** Opening SOURCE MATERIAL block **

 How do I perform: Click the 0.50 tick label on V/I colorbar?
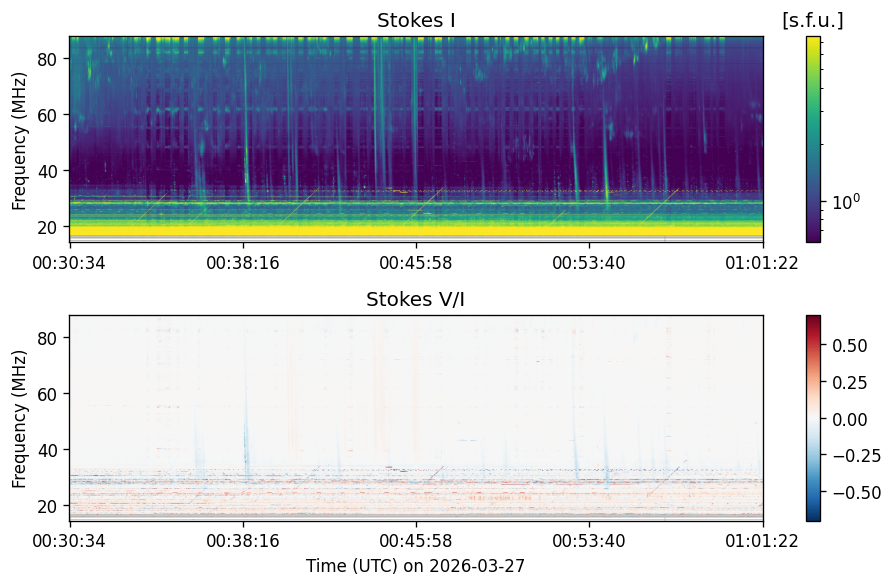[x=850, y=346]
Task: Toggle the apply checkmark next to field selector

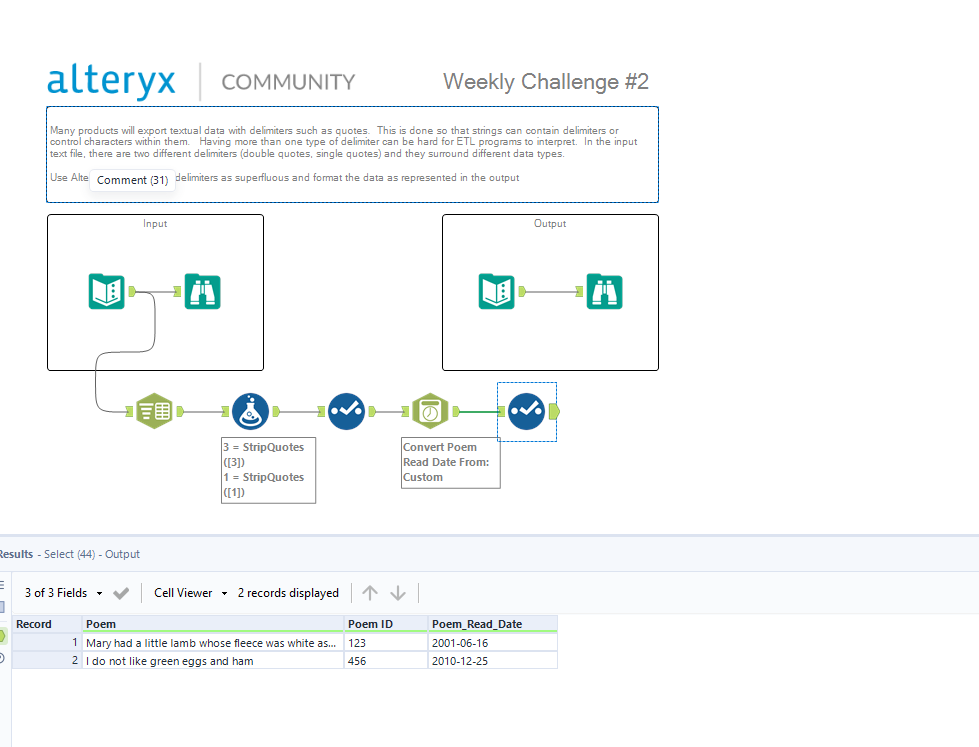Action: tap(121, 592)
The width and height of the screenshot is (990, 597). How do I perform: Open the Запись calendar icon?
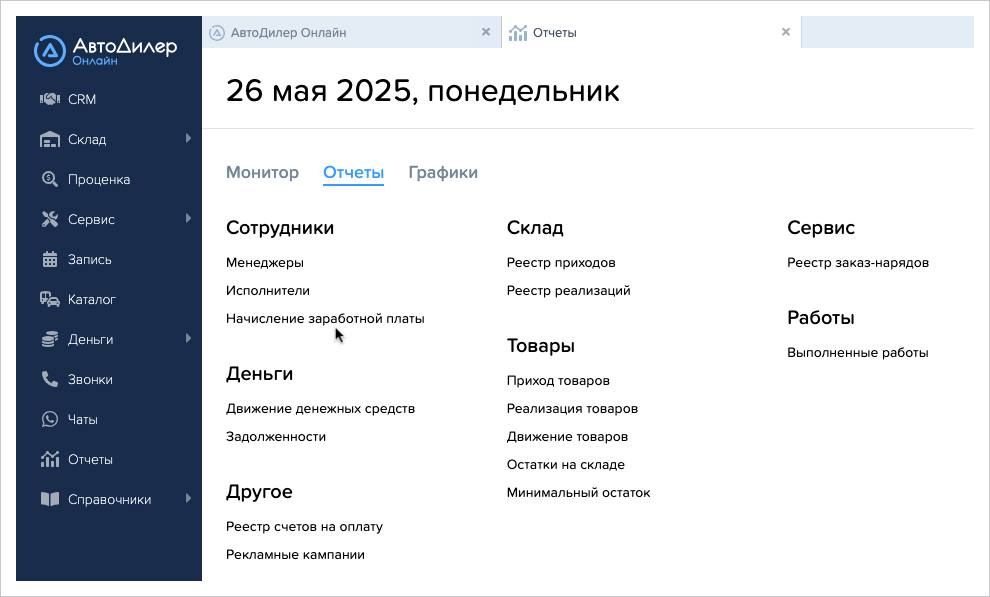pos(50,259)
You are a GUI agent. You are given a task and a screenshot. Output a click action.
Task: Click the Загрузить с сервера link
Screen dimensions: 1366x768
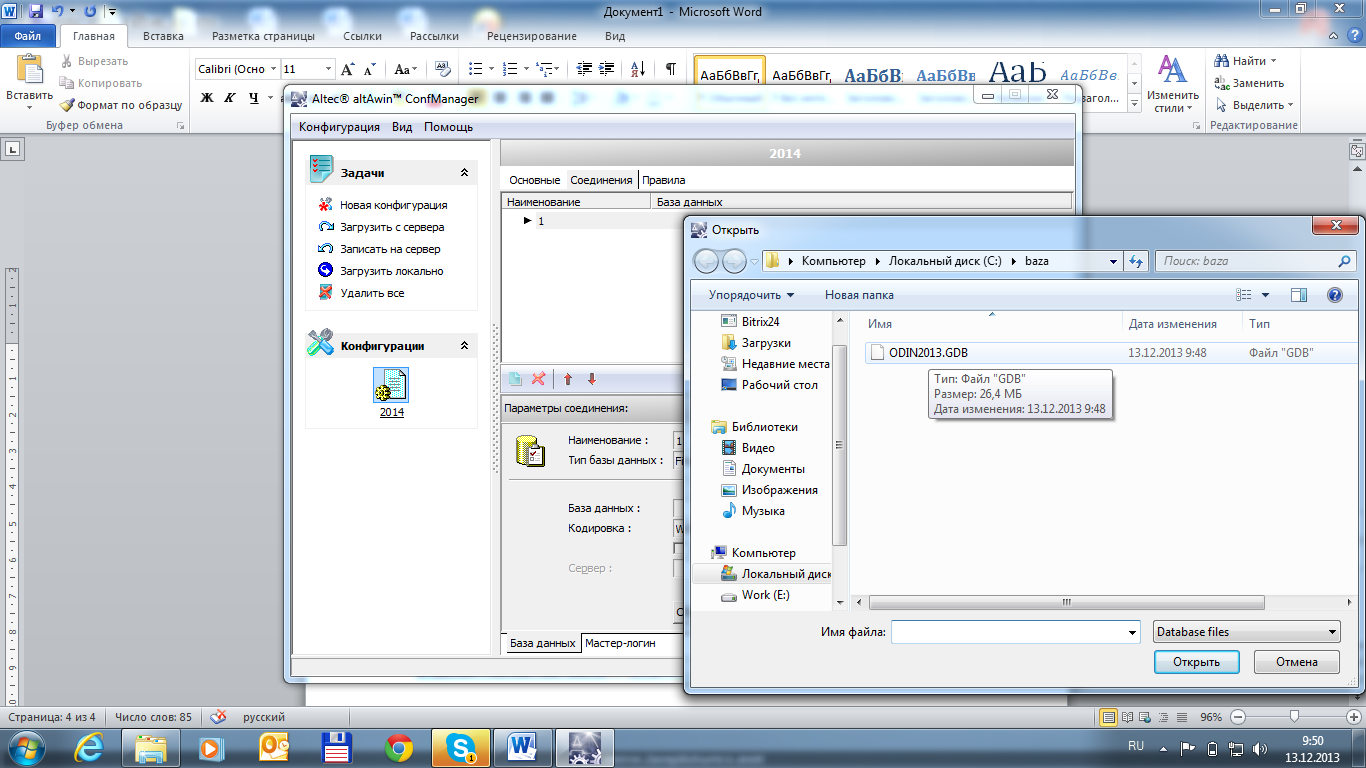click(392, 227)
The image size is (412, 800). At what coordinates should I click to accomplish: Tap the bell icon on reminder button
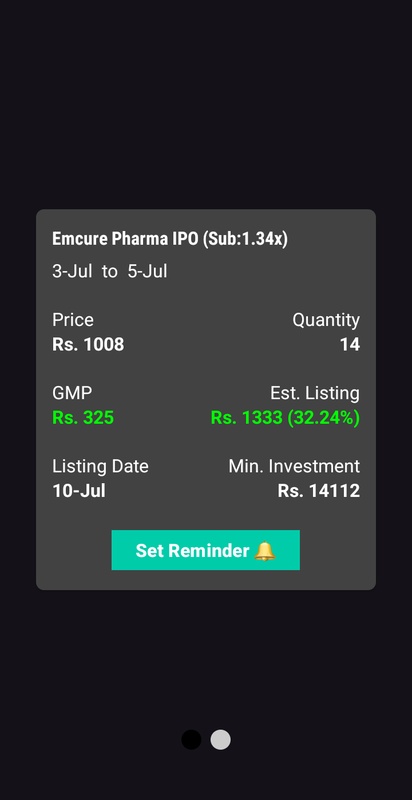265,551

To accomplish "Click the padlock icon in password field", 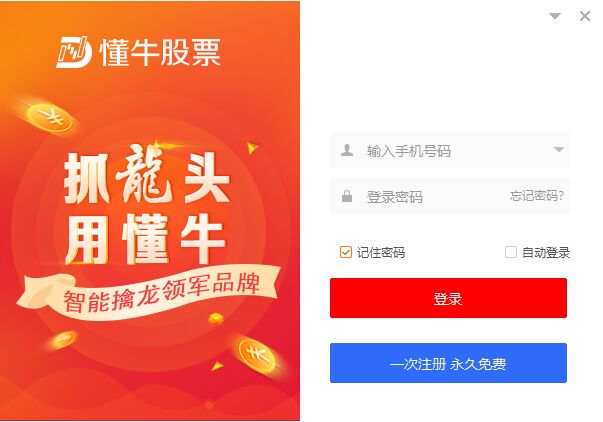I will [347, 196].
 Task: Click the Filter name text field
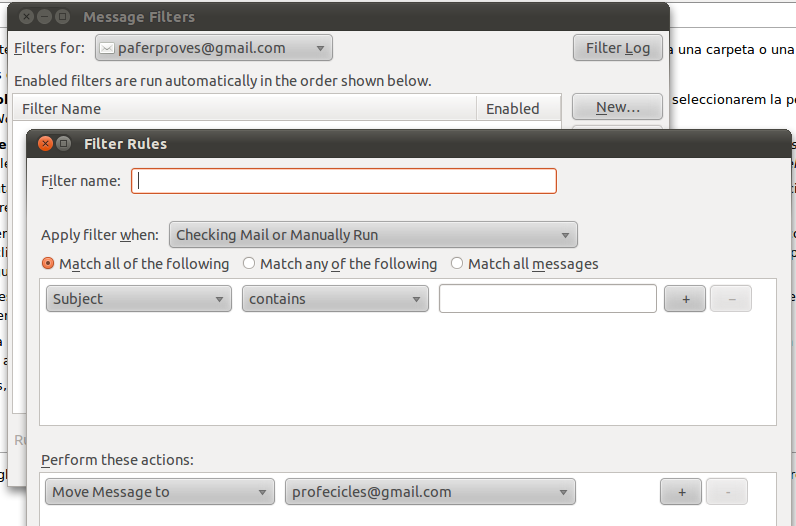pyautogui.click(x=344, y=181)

** Closing SOURCE MATERIAL block **

Your task is to repeat the opening line of the entries above and each line after it, ending with the line that has "Task: Click the Загрузить с сервера link". Do not include the pictures.

_ANSWER TO THIS EXERCISE_
 How do I perform: Click the 0.50 tick label on V/I colorbar?
[x=850, y=346]
Task: Toggle the apply checkmark next to field selector

Action: tap(121, 592)
The width and height of the screenshot is (990, 597). How do I perform: Open the Запись calendar icon?
pos(50,259)
You are a GUI agent. You are given a task and a screenshot. Output a click action.
Task: Click the Загрузить с сервера link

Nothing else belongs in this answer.